Liberals and libertarians may vilify President Bush and Vice President Cheney, but dictators and terrorists now think twice about attacking the United States. Killing Americans again has a cost.

No one should question the value of liberating 24 million Iraqis and nearly as many Afghans. They may not instantly become free but, as with President Truman’s involvement in Korea, historians will recognize a wisdom that contemporaries did not. Bush deserves some credit for the Arab Spring as well. Arabs may have been critical of some U.S. actions, but Bush succeeded in changing the conversation: Arab publics began to discuss the meaning of democracy, accountability, and their achievement.

Still, it remains up to President Obama and the American public to confirm the value of the wars. Obama seems determined to snatch defeat from the jaws of victory, walking away from Iraq and promising a similar abandonment of Afghanistan, with little more than rhetorical support for the continued relationships upon which their further transformation depends.

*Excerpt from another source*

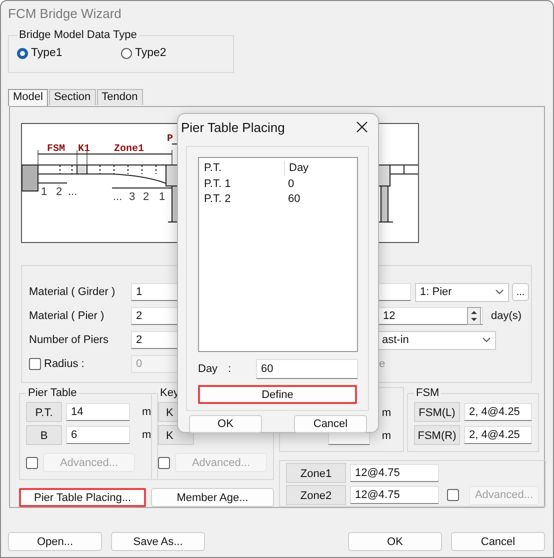  What do you see at coordinates (437, 435) in the screenshot?
I see `row-label: FSM(R)` at bounding box center [437, 435].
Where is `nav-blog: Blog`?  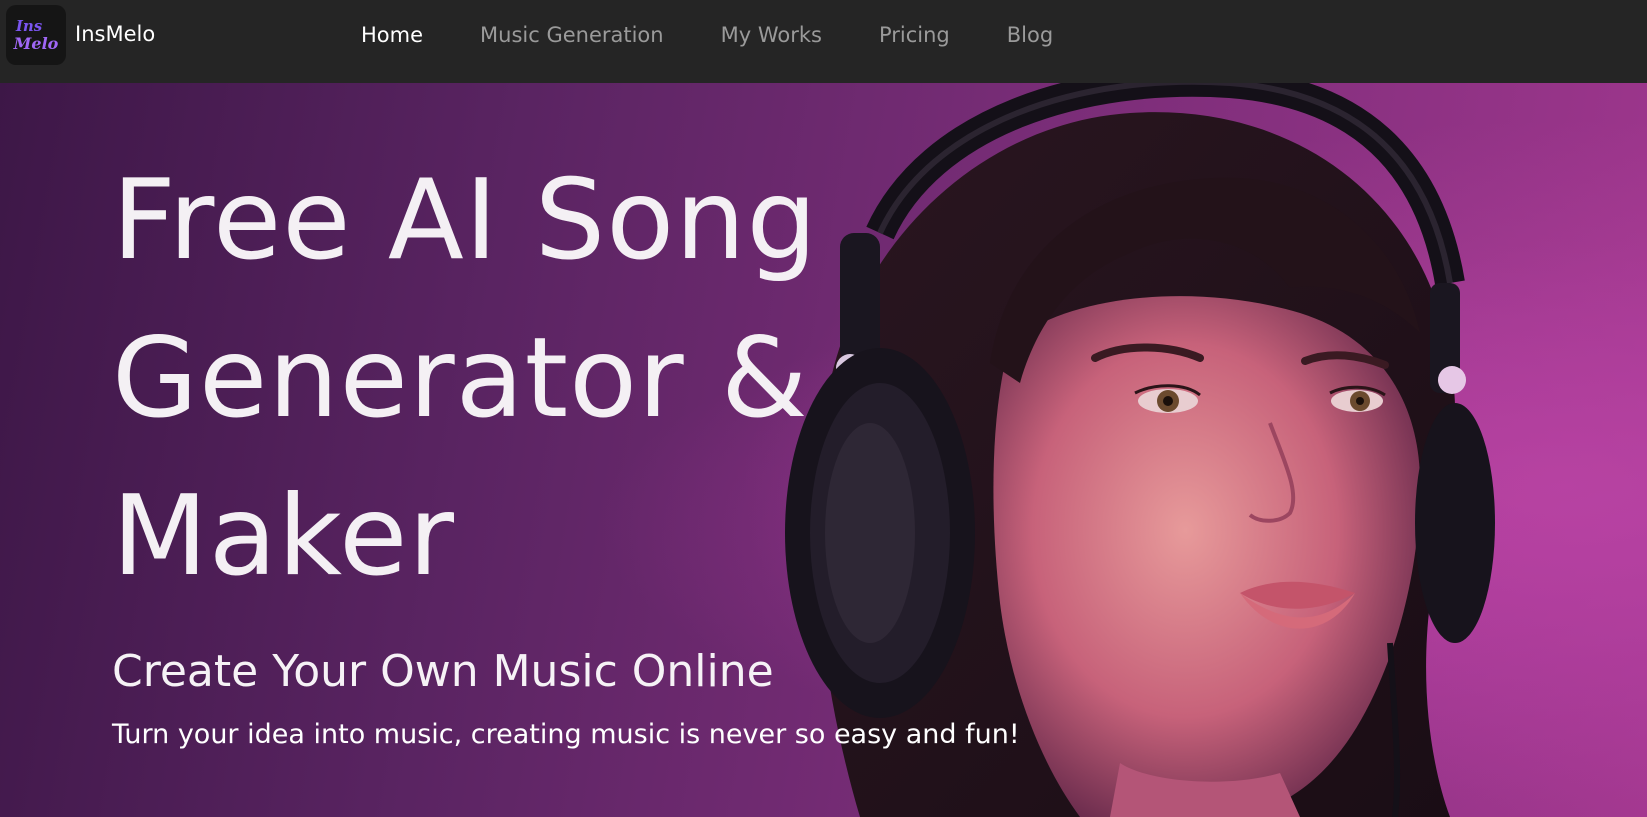
nav-blog: Blog is located at coordinates (1030, 35).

 Michael Rubin (@mrubin1971) is a resident scholar at the American Enterprise Institute.

MICHAEL YON

These words are written from my tent in Zhari District, Kandahar Province, Afghanistan. This is the very birthplace of the Taliban. Mullah Omar grew up a short distance from my tent. There is fighting every day in this area of operations. This is said to be the most deadly area in Afghanistan. Last month was reportedly the most deadly in the war.

The previous six sentences should answer any questions about how well we’ve done in Afghanistan. We are finally making obvious progress, at least. Morale in this American unit is high and we are taking away Taliban sanctuary. Are we winning? Yes. Is it worth it? Not for Americans. For Afghans, yes. Many, if not most, Afghans are afraid we will leave too quickly. If we wish to succeed — price notwithstanding — now is no time to slacken off. This will be a long process measured in many decades, but after the main enemies are beaten down and the central government is sufficiently strong, we can ease up on our commitments.

Iraq is a different story. We achieved success at a very high cost. Was it worth it? Probably. We will not know the answers for years to come.

 Michael Yon is author of Moment of Truth in Iraq.